Stored data entries:
------------------------------------------------
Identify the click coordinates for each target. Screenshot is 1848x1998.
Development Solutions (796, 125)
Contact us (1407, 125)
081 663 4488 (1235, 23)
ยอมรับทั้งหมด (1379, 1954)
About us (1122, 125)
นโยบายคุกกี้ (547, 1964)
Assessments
------------------------------------------------
Repeat every record above. Each one must match exactly.

Identify the click coordinates for each target. Screenshot is 1848x1998.
Development Solutions (796, 125)
Contact us (1407, 125)
081 663 4488 (1235, 23)
ยอมรับทั้งหมด (1379, 1954)
About us (1122, 125)
นโยบายคุกกี้ (547, 1964)
Assessments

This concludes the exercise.